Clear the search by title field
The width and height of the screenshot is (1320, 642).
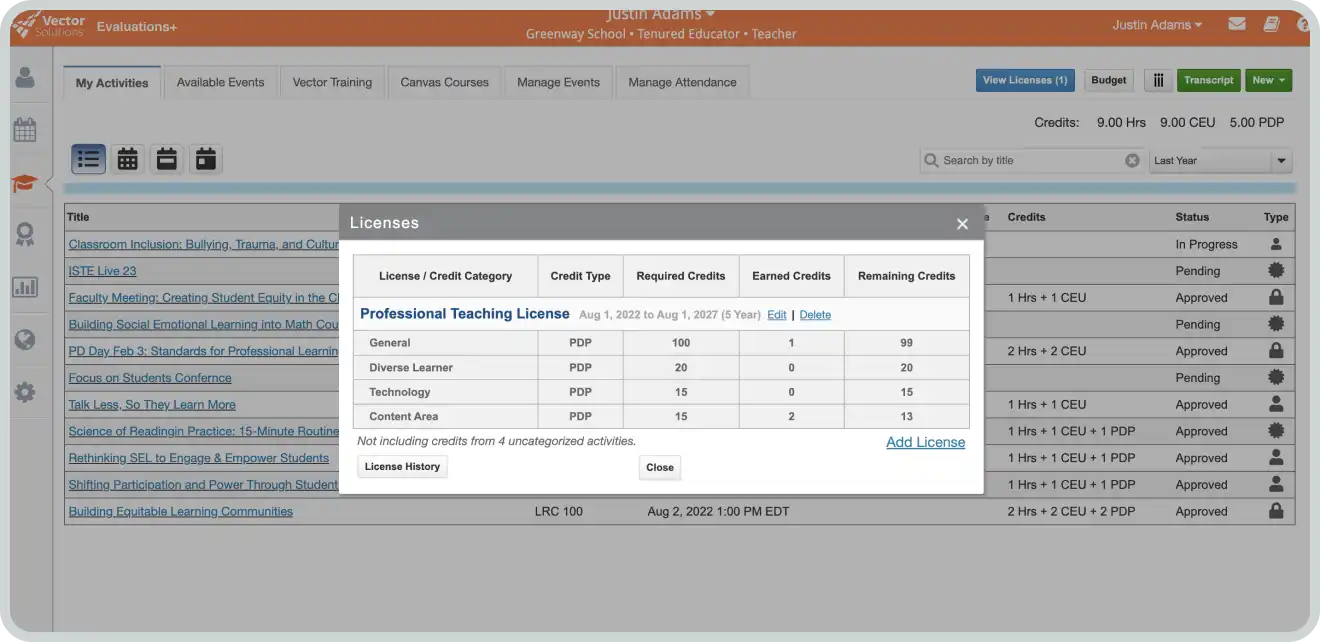click(x=1132, y=160)
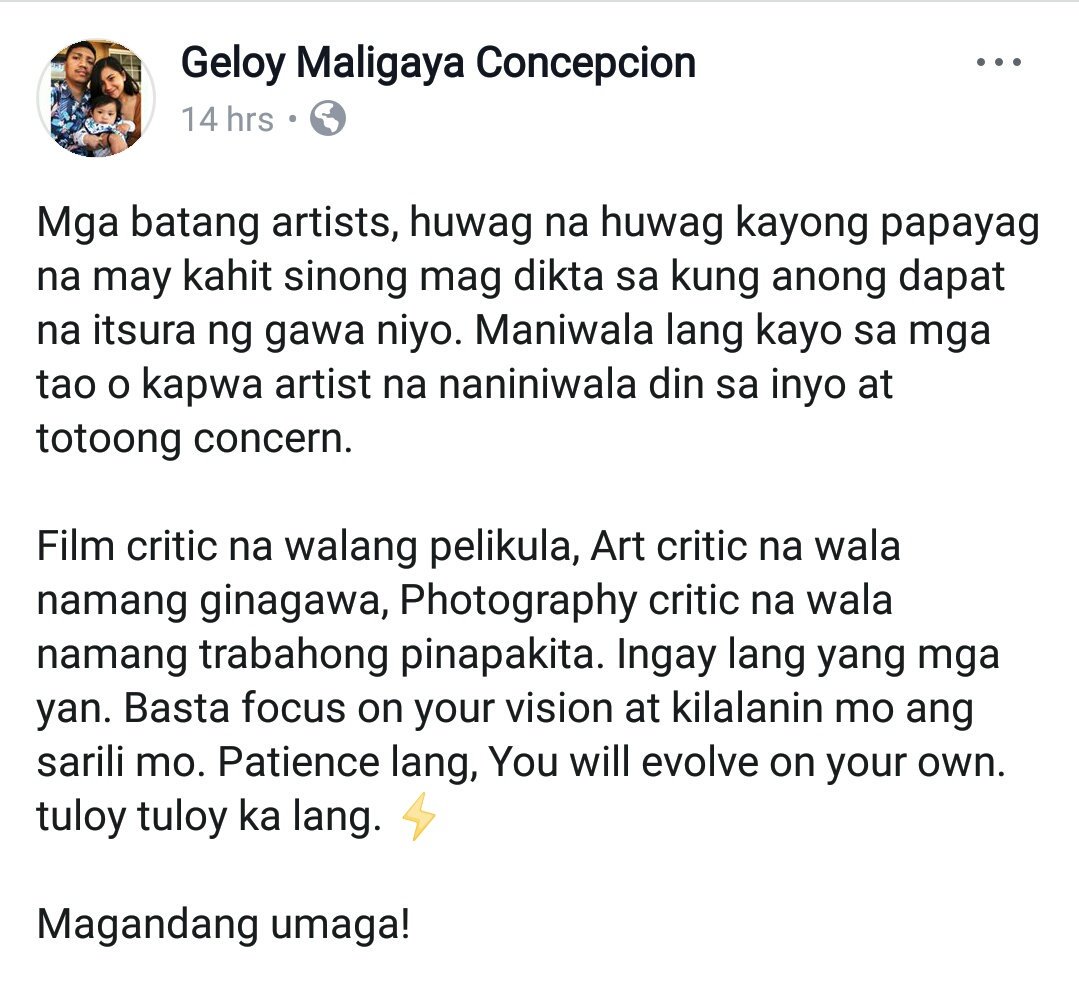Click the dot separator beside the timestamp
The image size is (1079, 982).
tap(292, 119)
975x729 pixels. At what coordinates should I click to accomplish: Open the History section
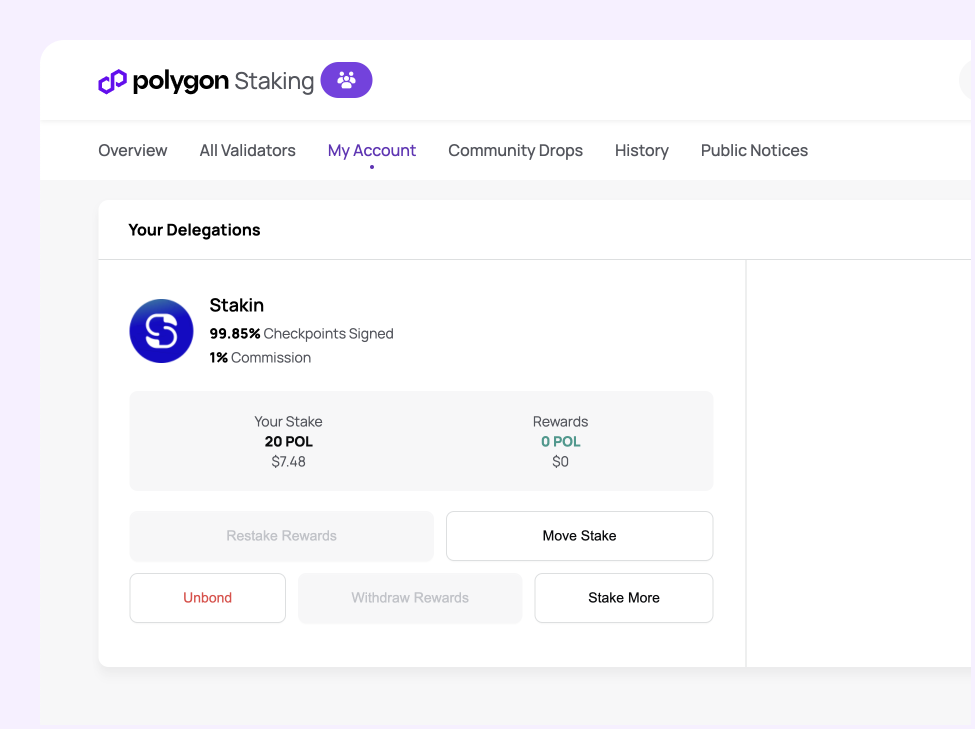(641, 150)
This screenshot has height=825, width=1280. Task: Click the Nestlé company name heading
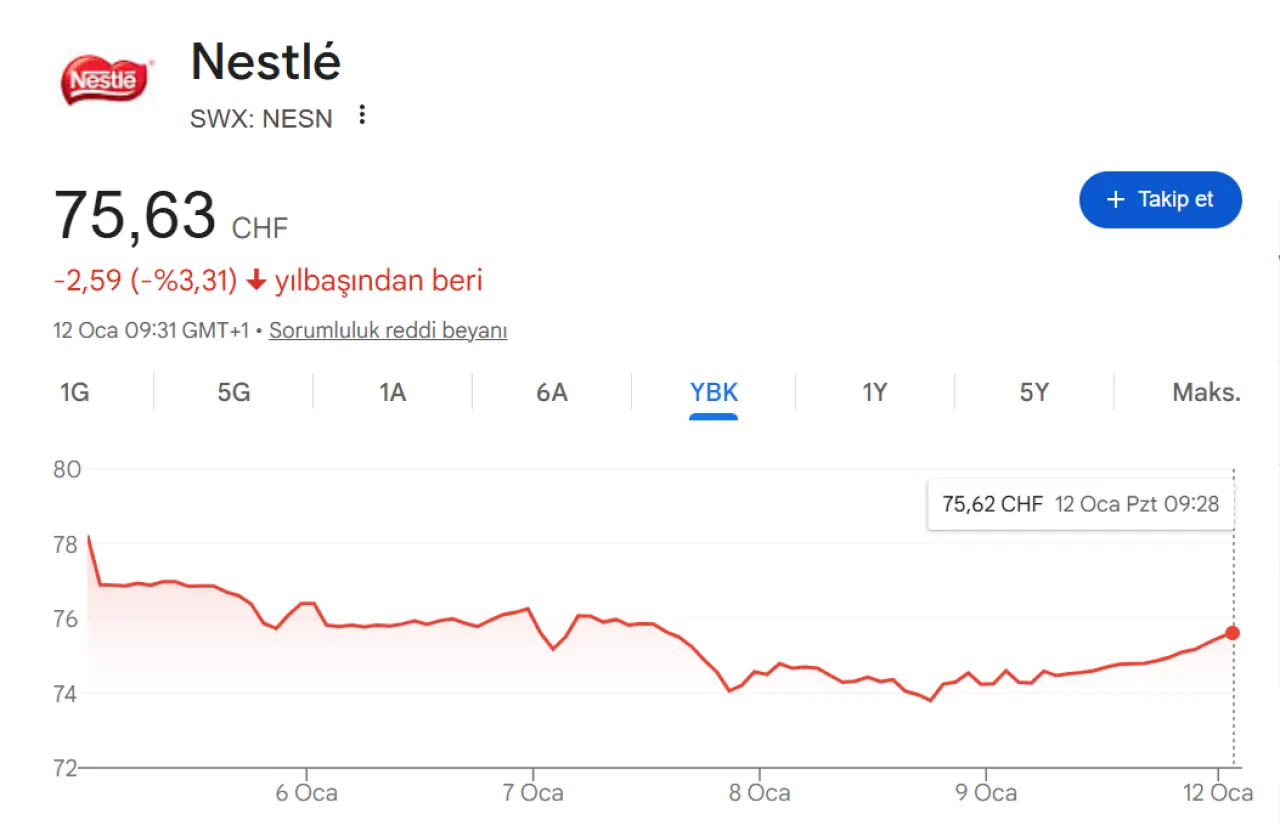pos(266,62)
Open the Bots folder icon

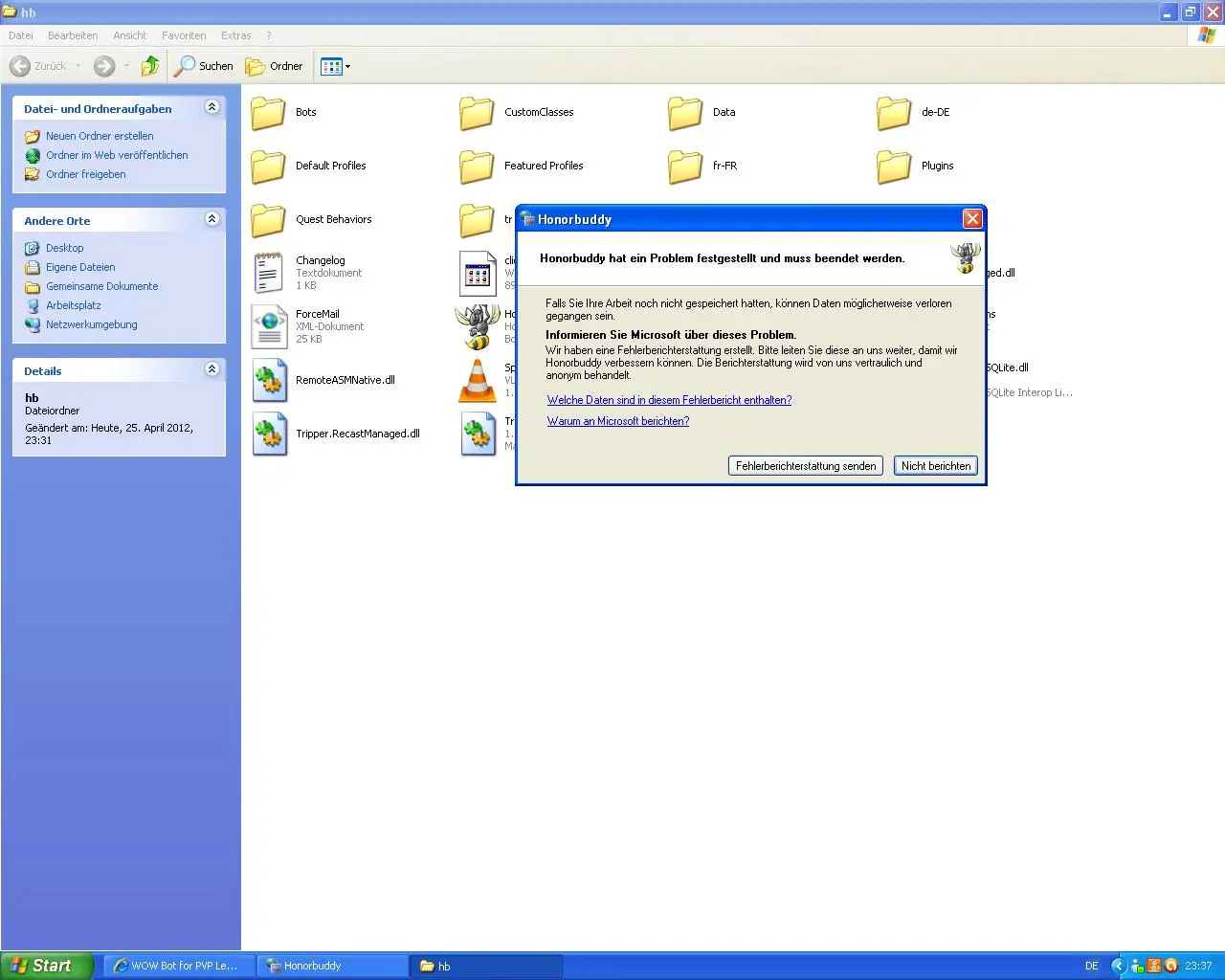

***

| WORK TASK |
Starting with the line that holds "This screenshot has", transcribe exactly each line through the last one of the material above, and nothing else. Do not include pictures.

| SOLUTION TO THIS PROBLEM |
This screenshot has height=825, width=1280. Task: Click the Nestlé company name heading
pos(266,62)
Open the Bots folder icon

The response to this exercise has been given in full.